▶ _TASK GOAL_: Copy out every item below word for word, leaving the pictures out.

▶ _RECORDS SUPPLIED_:

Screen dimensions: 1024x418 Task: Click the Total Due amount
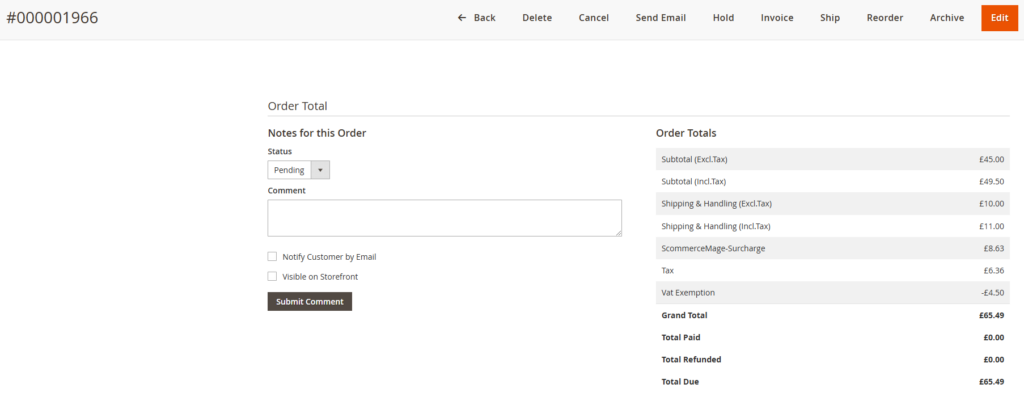pyautogui.click(x=992, y=382)
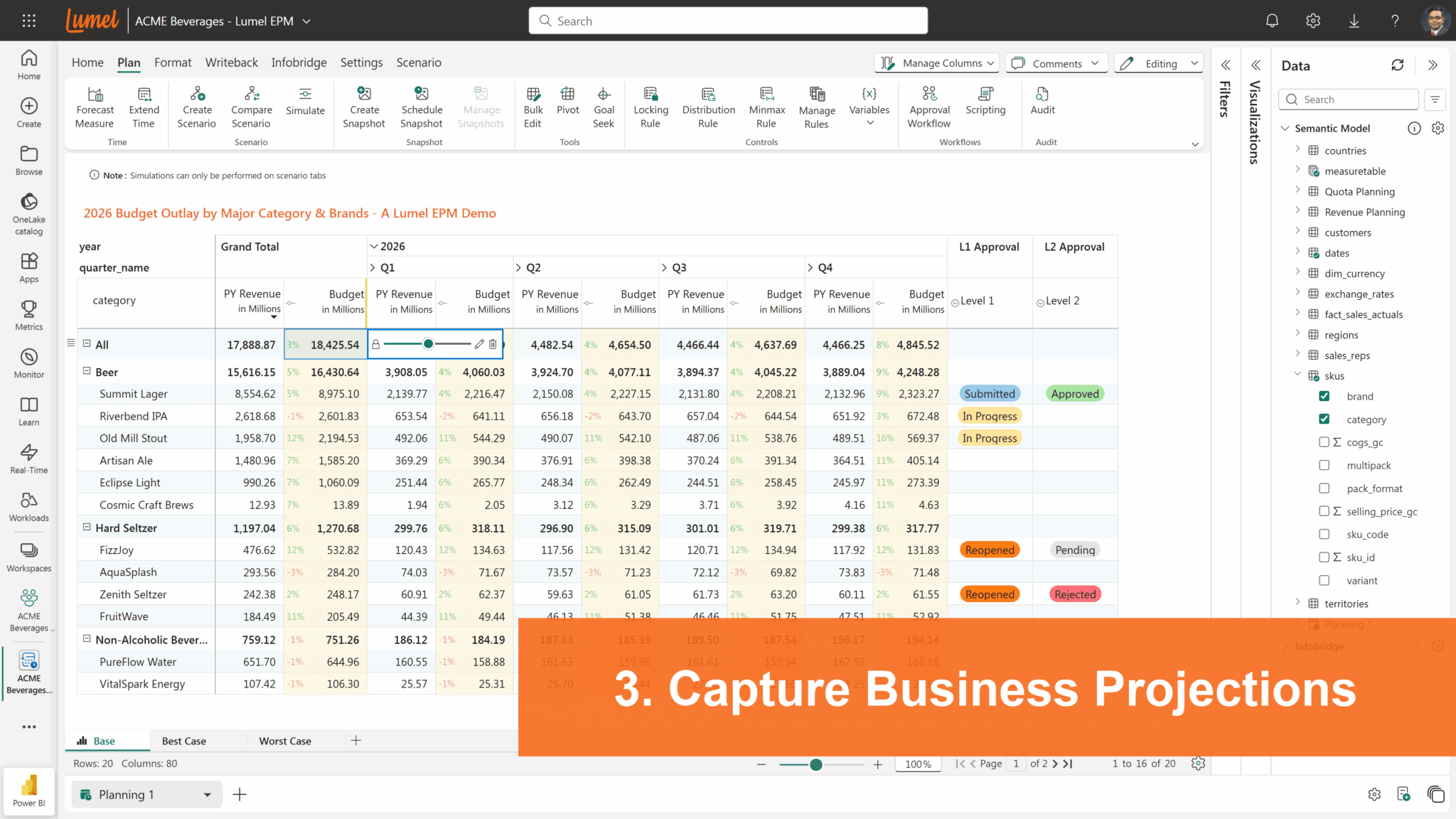The height and width of the screenshot is (819, 1456).
Task: Expand the countries table in Semantic Model
Action: point(1297,150)
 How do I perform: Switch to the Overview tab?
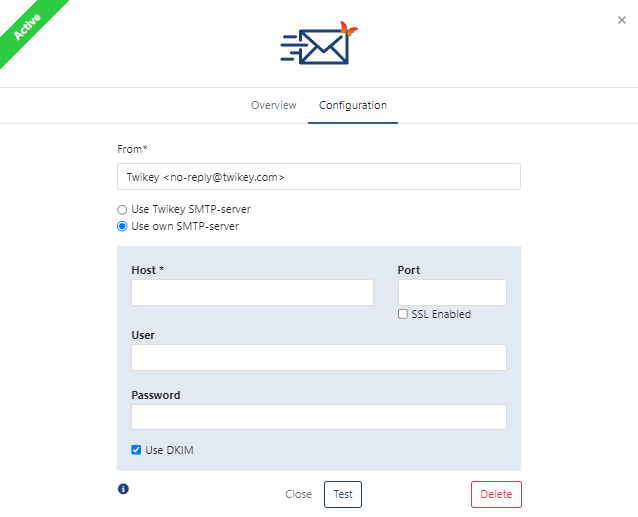[x=273, y=105]
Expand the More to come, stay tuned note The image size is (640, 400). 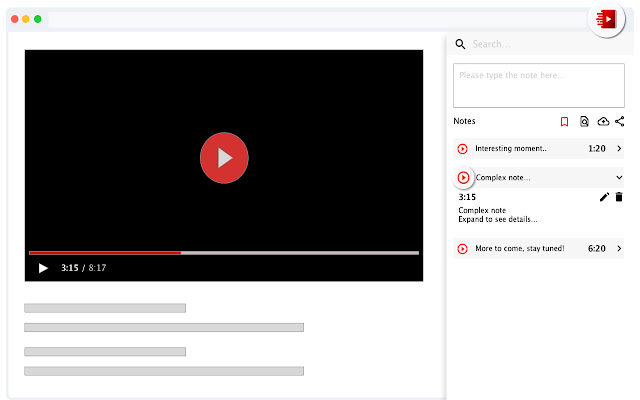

▶ _FULL SOLUTION_:
Screen dimensions: 1024x418 Task: Click the Total Due amount
pyautogui.click(x=992, y=382)
The height and width of the screenshot is (819, 1456).
Task: Expand the countries table in Semantic Model
Action: point(1297,150)
 How do I perform: Switch to the Overview tab?
[x=273, y=105]
Expand the More to come, stay tuned note The image size is (640, 400). 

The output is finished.